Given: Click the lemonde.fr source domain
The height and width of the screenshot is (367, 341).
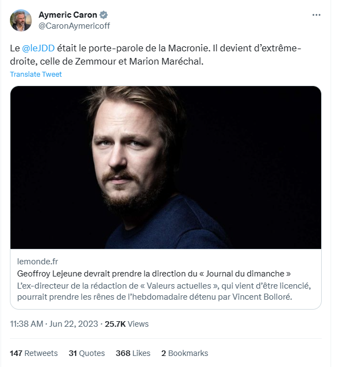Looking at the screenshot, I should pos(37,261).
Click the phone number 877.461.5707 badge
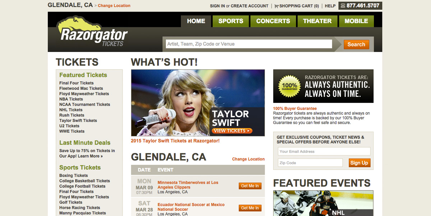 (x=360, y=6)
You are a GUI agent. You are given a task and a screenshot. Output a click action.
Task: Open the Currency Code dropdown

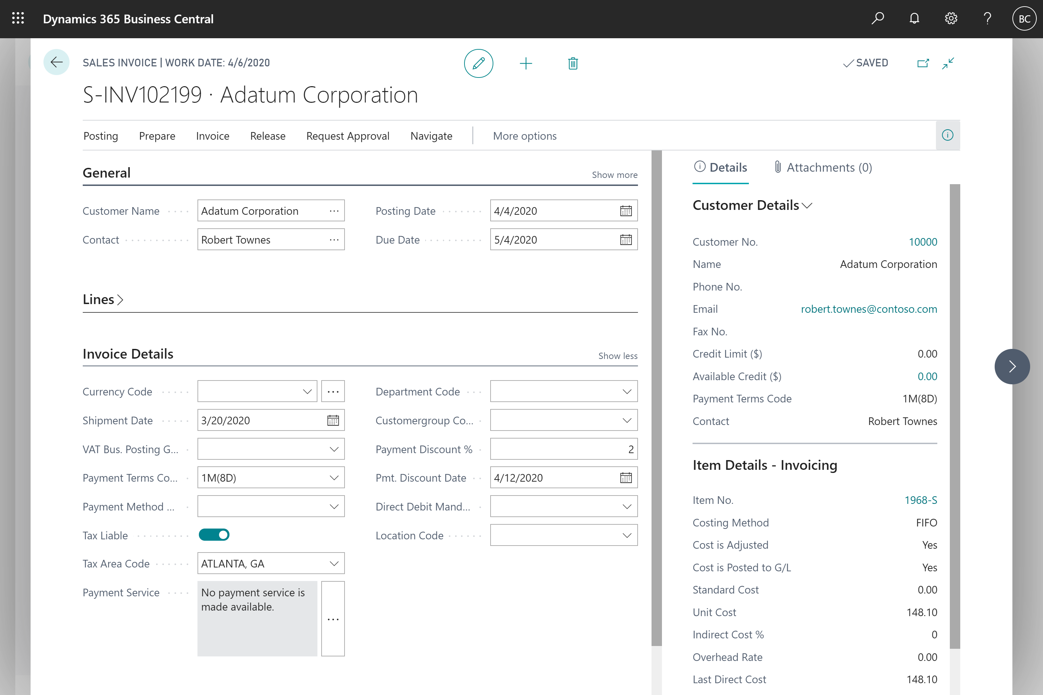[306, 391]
::::::::::
[Objective]
Render every line of the material above as a JSON list of strings, one string per line, omitting blank lines and leaving out the pictures.

[Written response]
[
  "Given: Click the lemonde.fr source domain",
  "The height and width of the screenshot is (367, 341).",
  "Looking at the screenshot, I should pos(37,261).",
  "Click the phone number 877.461.5707 badge",
  " (x=360, y=6)",
  "You are a GUI agent. You are given a task and a screenshot. Output a click action.",
  "Task: Open the Currency Code dropdown",
  "[306, 391]"
]